Bu kapsamda raporda, kısa vadede sarsıntı bölgesinde çizgi ve tesislerin hasar ve performans değerlendirmesi yapılarak uygunluklarının acilen tespit edilmesi, muhtaçlık duyulan bakım ve tamirlerin yapılması, elektrik üretim santrallerinde, gaz iletim ve dağıtım sınırları ile tesislerinde ve akaryakıt istasyonlarında gerekli incelemelerde bulunulması, muhtaçlık duyulan bakım ve tamiratların yapılması üzere siyaset tekliflerine yer verildi.
Orta vadede ise afet riski olan bölgelerde şebekeden bağımsız ve batarya depolama sistemi entegre edilmiş taşınabilir güneş güç santrallerinin tasarlanarak yapılandırılması gerektiği söz edildi.
Doğal gaz arzının sürekliliğinin sağlanması gayesiyle yer altı depolama tesisleri ile FSRU iskele ve irtibat çizgisi yatırımlarının yapılması, afet bölgelerinde sıkıştırılmış doğal gaz tedarik altyapısının güçlendirilmesi ve gerekli altyapının yapılması, yer altı akaryakıt depoları ve ilişki noktalarının sarsıntıya karşı dayanıklılıklarının artırılması, acil durumlarda afetlerden etkilenen bölgelere akaryakıt tedarikinin sağlanmasına ait plan ve program hazırlanması, potansiyel afet bölgelerinde gelecekte kurulması beklenen elektrik üretim santrallerinin kıymetlendirilmesi sırasında bu santrallerin afetlerden etkilenme olasılıklarının ve fay çizgilerinde olan uzaklıklarının dikkate alınması, barajların tipine, pozisyonuna ve sismik özelliklerine nazaran ölçüm aygıtlarıyla periyodik incelemelerinin artırılması, barajların havadan ve karadan gözlemlenmesi de orta vadeli teklifler ortasında yer aldı.
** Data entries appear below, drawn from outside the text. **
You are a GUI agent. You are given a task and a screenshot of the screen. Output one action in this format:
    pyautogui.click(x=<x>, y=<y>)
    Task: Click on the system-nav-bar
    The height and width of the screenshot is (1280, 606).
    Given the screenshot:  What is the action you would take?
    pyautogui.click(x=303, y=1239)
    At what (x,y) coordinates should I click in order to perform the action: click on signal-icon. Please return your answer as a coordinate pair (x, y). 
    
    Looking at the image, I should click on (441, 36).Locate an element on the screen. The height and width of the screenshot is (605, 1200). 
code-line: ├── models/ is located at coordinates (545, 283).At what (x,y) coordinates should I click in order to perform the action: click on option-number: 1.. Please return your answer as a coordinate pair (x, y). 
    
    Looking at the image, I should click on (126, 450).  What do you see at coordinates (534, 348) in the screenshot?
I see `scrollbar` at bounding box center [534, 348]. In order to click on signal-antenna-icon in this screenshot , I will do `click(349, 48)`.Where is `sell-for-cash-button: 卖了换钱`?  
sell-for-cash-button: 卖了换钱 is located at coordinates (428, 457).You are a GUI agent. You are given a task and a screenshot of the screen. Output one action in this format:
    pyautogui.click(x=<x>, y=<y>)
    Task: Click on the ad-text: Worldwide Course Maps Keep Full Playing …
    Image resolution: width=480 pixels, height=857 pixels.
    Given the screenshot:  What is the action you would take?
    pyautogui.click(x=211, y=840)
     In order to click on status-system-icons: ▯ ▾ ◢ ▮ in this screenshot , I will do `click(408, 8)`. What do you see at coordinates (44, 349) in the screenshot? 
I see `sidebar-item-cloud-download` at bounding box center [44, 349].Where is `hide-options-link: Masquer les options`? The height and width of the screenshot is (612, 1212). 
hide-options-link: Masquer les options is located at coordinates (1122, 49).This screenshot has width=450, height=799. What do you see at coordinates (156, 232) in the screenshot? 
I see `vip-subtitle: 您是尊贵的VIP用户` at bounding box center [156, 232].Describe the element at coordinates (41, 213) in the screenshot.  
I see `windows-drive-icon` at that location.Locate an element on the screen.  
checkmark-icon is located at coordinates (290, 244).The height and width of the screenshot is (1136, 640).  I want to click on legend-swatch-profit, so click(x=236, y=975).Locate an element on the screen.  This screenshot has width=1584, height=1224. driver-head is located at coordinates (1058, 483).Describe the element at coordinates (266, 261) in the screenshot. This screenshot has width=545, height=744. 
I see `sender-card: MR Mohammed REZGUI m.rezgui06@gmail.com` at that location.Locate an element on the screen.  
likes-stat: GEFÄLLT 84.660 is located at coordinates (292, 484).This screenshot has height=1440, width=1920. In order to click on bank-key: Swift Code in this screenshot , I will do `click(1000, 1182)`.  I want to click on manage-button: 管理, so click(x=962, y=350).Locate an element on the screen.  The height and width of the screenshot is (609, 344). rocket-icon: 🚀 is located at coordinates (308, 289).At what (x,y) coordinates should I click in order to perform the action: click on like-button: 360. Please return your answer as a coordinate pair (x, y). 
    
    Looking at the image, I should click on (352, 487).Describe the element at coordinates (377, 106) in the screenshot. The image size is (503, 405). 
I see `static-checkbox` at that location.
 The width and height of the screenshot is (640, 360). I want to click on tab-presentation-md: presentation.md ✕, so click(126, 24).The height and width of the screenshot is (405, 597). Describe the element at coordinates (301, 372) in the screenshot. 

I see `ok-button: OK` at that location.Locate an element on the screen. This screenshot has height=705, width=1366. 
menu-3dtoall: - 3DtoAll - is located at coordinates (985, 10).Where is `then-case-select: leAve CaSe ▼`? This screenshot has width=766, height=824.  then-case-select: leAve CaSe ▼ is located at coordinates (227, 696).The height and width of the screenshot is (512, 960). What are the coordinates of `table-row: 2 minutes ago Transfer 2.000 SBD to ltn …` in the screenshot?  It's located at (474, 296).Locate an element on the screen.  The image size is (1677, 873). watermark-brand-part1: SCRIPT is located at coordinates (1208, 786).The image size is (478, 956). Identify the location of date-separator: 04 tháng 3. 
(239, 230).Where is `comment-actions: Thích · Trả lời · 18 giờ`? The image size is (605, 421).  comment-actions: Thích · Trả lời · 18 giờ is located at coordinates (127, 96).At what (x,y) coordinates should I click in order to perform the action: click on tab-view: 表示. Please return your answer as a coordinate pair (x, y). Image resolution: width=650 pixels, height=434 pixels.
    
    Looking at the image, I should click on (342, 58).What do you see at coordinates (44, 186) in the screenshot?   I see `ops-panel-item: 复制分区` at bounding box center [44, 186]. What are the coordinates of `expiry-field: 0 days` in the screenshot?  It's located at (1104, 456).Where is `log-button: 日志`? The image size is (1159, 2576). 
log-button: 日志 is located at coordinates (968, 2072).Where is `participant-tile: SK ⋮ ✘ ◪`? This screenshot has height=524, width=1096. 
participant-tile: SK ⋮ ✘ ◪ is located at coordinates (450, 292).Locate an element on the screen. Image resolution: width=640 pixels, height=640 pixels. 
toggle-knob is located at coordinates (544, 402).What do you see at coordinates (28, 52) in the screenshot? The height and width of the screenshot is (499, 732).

Uzun vadede ise raporda, zelzele bölgeleri için uzun devirli afet güç tedarik planlarının hazırlanması, bu planlarda taşınabilir yenilenebilir güç santralleri ve entegre batarya depolama tesislerini yer almasına değer verilmesi, güç bedel zincirinde tüketiciler başta olmaz üzere tüm ögelerin dijitalleştirilmesi ve güç altyapısının siber güvenlik taarruzlarına dayanıklılığının artırılması üzere siyaset tekliflerine yer verildi.